Sure, you can “hack” around this using asyncio.run() inside Celery, but it creates new event loops for every task — messy, dangerous, and unpredictable.


💡 The Correct Pattern: Use an Internal FastAPI Endpoint

When you must run async code inside a Celery task, don’t run the async code in Celery.

Instead, call an internal FastAPI endpoint from the Celery task.

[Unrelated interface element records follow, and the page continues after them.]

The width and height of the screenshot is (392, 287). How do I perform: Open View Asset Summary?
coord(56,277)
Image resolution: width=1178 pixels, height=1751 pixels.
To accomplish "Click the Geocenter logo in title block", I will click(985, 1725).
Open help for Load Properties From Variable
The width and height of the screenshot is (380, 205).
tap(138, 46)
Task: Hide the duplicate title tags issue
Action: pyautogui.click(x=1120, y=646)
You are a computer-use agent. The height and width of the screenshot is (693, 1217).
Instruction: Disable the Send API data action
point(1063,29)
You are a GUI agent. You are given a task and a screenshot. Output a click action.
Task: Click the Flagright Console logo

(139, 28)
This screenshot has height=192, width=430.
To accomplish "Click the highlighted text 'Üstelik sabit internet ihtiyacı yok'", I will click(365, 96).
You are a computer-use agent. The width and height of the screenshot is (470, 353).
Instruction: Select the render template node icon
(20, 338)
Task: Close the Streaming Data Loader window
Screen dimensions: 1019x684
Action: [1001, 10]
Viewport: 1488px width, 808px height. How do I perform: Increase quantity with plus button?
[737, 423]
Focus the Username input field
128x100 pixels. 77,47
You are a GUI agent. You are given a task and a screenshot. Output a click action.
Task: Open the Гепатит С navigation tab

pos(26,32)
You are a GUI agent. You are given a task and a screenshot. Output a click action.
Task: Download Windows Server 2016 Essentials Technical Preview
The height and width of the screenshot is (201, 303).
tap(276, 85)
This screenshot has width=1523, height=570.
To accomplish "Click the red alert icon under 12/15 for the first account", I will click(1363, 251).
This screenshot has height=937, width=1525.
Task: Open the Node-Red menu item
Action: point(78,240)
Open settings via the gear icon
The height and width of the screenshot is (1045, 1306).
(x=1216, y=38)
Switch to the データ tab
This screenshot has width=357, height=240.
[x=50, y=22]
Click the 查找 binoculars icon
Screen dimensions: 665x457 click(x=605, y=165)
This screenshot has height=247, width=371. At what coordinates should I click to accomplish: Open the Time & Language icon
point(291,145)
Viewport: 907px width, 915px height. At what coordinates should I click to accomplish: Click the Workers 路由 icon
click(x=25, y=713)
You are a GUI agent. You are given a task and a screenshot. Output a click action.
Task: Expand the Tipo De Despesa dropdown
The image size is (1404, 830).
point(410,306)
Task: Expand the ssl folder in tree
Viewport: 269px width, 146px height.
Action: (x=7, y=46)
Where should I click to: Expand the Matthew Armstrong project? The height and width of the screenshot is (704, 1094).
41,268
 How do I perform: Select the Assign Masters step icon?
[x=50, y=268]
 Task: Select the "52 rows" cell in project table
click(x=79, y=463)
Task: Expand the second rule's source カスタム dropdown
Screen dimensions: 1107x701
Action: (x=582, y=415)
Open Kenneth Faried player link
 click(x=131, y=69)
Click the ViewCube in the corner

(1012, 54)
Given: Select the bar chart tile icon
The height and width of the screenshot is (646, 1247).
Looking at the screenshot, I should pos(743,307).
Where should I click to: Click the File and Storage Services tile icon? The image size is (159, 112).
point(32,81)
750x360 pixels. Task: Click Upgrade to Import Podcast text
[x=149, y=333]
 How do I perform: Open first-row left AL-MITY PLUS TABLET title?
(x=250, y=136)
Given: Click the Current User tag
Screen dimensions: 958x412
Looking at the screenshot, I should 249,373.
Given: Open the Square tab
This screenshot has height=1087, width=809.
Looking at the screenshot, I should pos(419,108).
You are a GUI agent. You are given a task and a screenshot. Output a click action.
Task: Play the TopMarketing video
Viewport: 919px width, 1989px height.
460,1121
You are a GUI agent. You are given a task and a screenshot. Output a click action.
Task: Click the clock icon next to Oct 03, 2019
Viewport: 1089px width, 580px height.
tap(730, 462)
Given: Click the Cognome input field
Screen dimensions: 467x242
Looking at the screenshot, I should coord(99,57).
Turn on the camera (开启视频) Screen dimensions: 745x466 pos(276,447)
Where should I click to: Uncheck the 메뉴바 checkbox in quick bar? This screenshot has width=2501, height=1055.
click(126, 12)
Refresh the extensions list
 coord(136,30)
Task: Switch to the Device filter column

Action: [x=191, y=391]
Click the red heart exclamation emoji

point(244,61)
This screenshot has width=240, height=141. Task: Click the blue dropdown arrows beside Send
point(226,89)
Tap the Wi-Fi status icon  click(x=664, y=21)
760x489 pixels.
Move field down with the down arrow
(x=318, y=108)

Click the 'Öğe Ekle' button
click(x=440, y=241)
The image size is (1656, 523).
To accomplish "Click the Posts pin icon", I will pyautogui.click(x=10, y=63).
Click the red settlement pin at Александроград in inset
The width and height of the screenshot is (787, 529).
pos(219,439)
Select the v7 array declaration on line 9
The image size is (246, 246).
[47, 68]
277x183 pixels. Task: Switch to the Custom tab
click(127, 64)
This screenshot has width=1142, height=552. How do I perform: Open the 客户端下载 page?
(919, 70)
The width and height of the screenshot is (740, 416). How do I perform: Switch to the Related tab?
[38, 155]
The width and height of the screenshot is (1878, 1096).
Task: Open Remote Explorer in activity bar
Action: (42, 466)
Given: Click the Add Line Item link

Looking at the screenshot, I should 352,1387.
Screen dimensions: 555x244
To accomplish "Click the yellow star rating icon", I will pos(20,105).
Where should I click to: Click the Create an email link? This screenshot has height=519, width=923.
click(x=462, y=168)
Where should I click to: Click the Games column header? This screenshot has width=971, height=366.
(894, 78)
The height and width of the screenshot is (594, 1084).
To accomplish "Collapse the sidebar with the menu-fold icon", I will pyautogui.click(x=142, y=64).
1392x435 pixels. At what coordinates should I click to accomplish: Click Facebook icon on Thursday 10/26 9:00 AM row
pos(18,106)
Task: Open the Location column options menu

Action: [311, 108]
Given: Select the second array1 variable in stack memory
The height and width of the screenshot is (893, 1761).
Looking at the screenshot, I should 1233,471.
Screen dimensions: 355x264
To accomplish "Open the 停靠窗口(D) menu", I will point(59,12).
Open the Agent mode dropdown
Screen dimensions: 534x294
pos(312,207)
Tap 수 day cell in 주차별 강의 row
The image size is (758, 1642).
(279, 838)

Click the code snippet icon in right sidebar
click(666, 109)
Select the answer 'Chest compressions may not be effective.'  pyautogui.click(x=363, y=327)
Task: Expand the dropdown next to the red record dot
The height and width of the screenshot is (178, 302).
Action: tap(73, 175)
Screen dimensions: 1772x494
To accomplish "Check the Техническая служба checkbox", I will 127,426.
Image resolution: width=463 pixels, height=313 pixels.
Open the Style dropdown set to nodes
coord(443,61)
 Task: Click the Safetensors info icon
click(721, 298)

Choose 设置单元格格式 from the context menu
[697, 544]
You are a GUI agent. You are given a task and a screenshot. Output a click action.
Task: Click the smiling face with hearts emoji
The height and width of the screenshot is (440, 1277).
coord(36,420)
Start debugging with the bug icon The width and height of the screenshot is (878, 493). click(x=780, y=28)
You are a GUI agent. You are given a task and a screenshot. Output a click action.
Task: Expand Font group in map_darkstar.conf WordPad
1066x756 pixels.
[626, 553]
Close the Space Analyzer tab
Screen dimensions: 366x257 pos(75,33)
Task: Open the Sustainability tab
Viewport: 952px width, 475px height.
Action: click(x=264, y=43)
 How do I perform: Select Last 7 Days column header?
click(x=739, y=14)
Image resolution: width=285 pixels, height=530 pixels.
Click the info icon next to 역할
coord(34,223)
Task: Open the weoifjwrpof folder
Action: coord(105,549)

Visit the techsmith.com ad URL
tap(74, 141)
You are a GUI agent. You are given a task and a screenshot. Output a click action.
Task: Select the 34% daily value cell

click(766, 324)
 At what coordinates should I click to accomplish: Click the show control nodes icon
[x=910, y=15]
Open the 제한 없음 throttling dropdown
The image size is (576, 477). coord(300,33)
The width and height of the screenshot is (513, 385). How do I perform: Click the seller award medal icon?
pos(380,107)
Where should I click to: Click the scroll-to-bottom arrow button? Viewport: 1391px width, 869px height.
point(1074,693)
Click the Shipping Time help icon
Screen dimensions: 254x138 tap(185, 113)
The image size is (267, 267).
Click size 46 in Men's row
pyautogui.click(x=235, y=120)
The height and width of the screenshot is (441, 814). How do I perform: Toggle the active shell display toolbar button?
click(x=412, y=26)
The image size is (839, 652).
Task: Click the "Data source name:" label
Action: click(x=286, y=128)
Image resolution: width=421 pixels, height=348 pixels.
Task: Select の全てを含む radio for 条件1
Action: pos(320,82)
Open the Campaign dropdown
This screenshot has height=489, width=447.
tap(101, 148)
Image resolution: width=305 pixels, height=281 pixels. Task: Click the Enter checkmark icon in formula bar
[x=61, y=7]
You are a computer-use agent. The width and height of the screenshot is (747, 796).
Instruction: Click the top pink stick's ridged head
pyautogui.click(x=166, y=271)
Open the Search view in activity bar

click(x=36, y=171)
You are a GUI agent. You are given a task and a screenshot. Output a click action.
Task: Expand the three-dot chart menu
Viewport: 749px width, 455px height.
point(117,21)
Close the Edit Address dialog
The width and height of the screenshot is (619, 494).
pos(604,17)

FastAPI can run async properly.
Celery will only trigger it.


🔄 Example Flow

Celery Task → makes a request → FastAPI Endpoint → runs async logic safely

Architecture

Client → FastAPI → Celery Task → FastAPI (internal) → Async Function

This avoids the whole event loop issue.


🛠️ Let’s Build It

Internal FastAPI Endpoint

from fastapi import APIRouter

router = APIRouter()

@router.post("/internal/fetch-user")
async def fetch_user_endpoint(payload: dict):
    user_id = payload["user_id"]
    data = await fetch_user_data(user_id)
    return data

Sync Trigger Function

import requests

def trigger_user_processing(user_id):
    url = "http://localhost:8000/internal/fetch-user"
    response = requests.post(url, json={"user_id": user_id})
    return response.json()

Celery Task

@app.task
def process_data(metadata):
    data = trigger_user_processing(metadata.get("user_id"))
    # You can also update DB, send notifications, etc.

✔ What Happened?

  • Celery makes a normal sync HTTP request
  • FastAPI runs async functions using its own event loop

Problem solved 🎉


✔ Why This Works

  • Celery stays synchronous — no event loop issues

  • FastAPI handles async logic using Uvicorn’s event loop

  • Clean separation of concerns

    Celery = trigger + orchestration
    FastAPI = async operations
    Worker = background heavy lifting

This pattern works extremely well in microservice architectures.


🏁 Final Thought

If you’re running FastAPI + Celery and hitting weird async/await errors:

  • Don’t fight Celery’s event loop
  • Let FastAPI handle the async
  • Let Celery trigger it

Just expose an internal endpoint and call it using requests.

This keeps your architecture clean, stable, and production-safe.